01 Feb 2018 |Edward C. Baig | USA Today
“Telegram’s founder and CEO said Apple removed the company’s controversial messaging apps from the iOS App Store because of content that apparently violated Apple’s guidelines.
“We were alerted by Apple that inappropriate content was made available to our users, and both apps were taken off the App Store,” Pavel Durov remarked on Twitter. “Once we have protections in place, we expect the apps to be back on the App Store.” He did not comment on timing.
Telegram’s free apps are still available for Android in the Google Play store. The apps can still be downloaded onto a computer via the Mac version of the App Store.
Apple also confirmed the removal of the iOS apps but gave no reason. In general terms, Apple’s guidelines indicate that “apps should not include content that is offensive, insensitive, upsetting, intended to disgust or in exceptionally poor taste.” Nor should they be inflammatory or intended to cause physical harm, the company says.
Telegram has not yet responded to a USA TODAY request for comment.
Durov, a Russian programmer who has been referred to as the “Mark Zuckerberg of Russia,” fled his native country in 2014. He has since run Telegram from various overseas outposts, most recently Dubai. On its website, the company said it is “ready to relocate again if local regulations change.”
Though used by millions of people around the world, Telegram’s messaging apps are baked in controversy. Its “secret chats” employ end-to-end encryption, which allows back-and-forth communications to be secure.
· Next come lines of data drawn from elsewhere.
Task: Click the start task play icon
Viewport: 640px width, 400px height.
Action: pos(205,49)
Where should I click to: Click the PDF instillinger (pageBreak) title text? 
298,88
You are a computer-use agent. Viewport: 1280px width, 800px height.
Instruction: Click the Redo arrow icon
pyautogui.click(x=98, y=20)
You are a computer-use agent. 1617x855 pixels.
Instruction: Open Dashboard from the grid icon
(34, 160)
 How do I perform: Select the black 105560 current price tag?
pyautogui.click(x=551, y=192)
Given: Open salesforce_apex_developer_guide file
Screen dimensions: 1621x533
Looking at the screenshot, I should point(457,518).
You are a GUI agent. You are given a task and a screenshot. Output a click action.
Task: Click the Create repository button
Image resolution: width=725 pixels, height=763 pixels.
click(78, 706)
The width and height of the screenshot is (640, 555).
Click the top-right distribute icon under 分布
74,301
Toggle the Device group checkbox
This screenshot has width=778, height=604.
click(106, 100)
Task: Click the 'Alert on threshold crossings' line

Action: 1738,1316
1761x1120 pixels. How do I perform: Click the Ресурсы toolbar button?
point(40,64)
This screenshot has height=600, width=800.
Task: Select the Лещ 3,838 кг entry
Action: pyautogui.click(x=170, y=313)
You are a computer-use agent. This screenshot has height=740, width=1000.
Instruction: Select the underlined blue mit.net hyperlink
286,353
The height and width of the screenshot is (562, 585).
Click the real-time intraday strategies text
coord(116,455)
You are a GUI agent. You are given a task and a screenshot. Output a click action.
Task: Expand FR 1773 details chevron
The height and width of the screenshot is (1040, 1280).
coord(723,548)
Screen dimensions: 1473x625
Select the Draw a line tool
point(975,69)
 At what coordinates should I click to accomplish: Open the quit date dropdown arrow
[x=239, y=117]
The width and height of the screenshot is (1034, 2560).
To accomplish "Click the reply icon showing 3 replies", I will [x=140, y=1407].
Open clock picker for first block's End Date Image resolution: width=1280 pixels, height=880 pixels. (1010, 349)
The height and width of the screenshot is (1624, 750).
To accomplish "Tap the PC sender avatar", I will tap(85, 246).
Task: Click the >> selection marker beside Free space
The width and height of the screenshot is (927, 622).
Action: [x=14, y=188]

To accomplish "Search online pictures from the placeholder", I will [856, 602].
Individuals have used them to organize protests against the government.
Iran, for instance, blocked the use of Telegram after the escalation of anti-government protests over jobs and alleged corruption. Iran’s government said protesters were fomenting “social unrest.”
Governments have also blamed the app for enabling extremist groups and terrorists. Last year, Indonesia blocked the app, citing concerns terrorists were organizing there.
In a speech in Davos, Switzerland, last week, British Prime Minister Theresa May said that “smaller platforms can quickly become home to criminals and terrorists. We have seen that happen with Telegram. And we need to see more cooperation from smaller platforms like this. No one wants to be known as ‘the terrorists’ platform’ or the first-choice app for pedophiles.”
In the company blog, Telegram wrote that “nobody, including Telegram, can decipher the data exchanged by communicating parties.” The company says secret chat messages cannot be forwarded, and when you delete them, the message on the other side of the communication string will also be deleted.
Senders can also arrange to have messages “self-destruct” after a designated time after which they’ve been opened or read.
Durov recently tweeted that, “Some politicians tend to blame tools for actions one can perform with these tools.”